I was pissed off at first too. Thought the satellite connection had been lost. Even changed channels to make sure.
When the credits came on I was even more angry.
Later, I realized how caught up in that final scene I was.
I’m one of the few I know who wasn’t entirely into THE SOPRANOS since the beginning, and only checked it out now and then to see what the fuss was about, until this “final” season when I got into watching every episode to see story lines resolved, or not.
I’ve always loved the opening credits (and song) because I grew up in that part of Jersey (and am back living there now) and know some of those locations well, even knew guys like those in the show, had them for neighbors and classmates and friends, and a few times, when very young, as bullies I had to somehow avoid or take on.
My father had to deal with the grownup versions of them, for all the years he was part of “the Essex County Democratic machine,” as it was called in the papers back then.
The cops in the family had to deal with the petty versions of them, and sometimes more serious elements.
So sometimes I just didn’t want to be reminded of all that, or see it misinterpreted, or glorified.
But this last season was pretty compelling, kept my interest for the most part, and as always with this show, demonstrated some great writing and acting, (though from my perspective, not consistently).

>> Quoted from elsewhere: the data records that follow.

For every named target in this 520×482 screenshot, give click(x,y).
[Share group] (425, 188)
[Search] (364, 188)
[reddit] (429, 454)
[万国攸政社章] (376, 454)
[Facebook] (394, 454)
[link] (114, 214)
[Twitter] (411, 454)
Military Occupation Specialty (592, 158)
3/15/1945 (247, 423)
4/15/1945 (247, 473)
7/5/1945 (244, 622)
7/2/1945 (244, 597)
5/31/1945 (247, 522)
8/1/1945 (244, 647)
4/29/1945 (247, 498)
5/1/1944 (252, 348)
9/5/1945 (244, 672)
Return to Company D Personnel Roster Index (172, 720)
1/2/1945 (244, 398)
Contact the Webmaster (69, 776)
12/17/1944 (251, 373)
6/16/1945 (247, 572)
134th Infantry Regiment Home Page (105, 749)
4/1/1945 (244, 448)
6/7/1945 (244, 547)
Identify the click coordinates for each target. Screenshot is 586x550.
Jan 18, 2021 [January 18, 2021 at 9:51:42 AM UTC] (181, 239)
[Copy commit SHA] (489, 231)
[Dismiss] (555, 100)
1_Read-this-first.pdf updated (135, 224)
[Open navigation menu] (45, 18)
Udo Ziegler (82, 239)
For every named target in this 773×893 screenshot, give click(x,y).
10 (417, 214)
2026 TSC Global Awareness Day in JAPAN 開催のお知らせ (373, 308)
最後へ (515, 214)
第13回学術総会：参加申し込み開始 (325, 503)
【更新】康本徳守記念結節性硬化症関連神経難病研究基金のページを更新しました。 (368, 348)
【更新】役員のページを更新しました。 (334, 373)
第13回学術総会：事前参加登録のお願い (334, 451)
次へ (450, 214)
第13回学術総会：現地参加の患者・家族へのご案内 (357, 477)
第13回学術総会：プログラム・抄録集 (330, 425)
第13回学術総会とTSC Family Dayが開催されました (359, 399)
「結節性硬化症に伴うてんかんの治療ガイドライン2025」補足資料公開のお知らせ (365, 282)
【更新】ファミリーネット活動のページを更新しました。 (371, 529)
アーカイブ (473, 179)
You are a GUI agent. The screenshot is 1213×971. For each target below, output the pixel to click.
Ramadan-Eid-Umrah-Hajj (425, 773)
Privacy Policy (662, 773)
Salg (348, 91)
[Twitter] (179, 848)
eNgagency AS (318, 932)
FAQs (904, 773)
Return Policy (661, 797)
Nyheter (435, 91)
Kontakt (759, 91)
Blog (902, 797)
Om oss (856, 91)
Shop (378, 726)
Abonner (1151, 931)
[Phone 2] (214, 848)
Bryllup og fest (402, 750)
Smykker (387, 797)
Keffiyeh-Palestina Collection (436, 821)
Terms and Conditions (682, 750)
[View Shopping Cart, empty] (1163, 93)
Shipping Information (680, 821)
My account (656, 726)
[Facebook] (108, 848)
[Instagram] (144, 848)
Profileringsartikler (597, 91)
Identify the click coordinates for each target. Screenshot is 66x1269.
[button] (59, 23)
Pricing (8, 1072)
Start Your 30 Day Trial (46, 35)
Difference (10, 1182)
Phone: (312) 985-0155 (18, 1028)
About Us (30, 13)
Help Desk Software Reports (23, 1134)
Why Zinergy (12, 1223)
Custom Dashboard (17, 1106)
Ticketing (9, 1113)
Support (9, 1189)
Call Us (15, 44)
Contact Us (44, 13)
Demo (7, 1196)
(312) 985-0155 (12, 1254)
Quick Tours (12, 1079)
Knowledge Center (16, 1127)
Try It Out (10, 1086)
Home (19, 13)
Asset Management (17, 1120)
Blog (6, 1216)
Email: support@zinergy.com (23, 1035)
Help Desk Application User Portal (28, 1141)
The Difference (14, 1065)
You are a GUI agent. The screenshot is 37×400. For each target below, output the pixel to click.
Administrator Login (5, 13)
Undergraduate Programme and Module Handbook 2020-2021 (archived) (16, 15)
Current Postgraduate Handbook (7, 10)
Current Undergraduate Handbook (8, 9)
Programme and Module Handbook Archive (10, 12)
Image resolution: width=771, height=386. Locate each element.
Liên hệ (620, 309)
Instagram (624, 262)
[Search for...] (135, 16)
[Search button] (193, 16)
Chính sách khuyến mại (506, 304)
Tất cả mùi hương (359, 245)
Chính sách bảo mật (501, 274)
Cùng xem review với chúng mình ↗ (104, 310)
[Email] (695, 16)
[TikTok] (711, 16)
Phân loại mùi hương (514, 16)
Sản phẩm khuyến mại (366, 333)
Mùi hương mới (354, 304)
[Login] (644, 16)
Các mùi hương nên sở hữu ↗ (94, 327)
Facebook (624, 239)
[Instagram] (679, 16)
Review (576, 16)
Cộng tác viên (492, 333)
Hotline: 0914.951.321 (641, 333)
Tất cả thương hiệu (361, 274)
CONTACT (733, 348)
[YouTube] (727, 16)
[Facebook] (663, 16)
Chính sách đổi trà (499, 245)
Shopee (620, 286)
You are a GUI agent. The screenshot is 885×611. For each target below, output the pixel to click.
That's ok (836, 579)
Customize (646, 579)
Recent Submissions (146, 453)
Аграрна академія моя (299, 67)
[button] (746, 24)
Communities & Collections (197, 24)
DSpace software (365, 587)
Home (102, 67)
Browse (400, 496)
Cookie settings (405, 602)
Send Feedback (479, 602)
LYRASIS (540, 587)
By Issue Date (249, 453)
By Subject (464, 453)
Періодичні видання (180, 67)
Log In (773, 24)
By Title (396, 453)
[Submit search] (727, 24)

But in that last scene—coming after the rhythm of the entire last episode, counterpoint to the frenetic energy of the show before it, the penultimate one (where, as a friend from Hollywood pointed out, Chase had put most of his energy, or pizzazz etc., in previous shows, i.e. in the next to last show)—that last scene had me caught up in it, wound so tight with the tensions, that I realized, after I got over being pissed about the abrupt cut off ending (that many on the Jersey Transit train to Manhattan this morning were arguing indicated Tony had been capped—by the dude who had gone into the Men’s Room, and come out with a gun in their version—as Tony was watching Meadow come through the door) that where it had left me was smack in the middle of what it is like to be living Tony Soprano’s life.
I finally identified with him—completely, and it ended.
And risky—original—well executed—etc. etc.
Bravo David Chase!
And James Gandolfini, and Edie Falco, who were nothing short of perfect.
(And Jamie-Lynn Sigler—who plays Meadow, who I was never that impressed by— kicked ass in that last trouble-parking bit, raising the tension (thanks also to great editing and directing) and carried that tension through the ending (in her eyes and expression as she came through the door) perfectly.
Robert Iler, who plays the son, was okay, coming across in the scene as more or less clueless, maybe directed that way. He has been maybe excusably inconsistent, being so out-performed by the older pros on the show.)
Anyway, it’s a classic now.
Speaking of acting (and directing, the writing is a little weaker) I look forward to BIG LOVE, which, if I were teaching acting, I would make my students watch every episode of.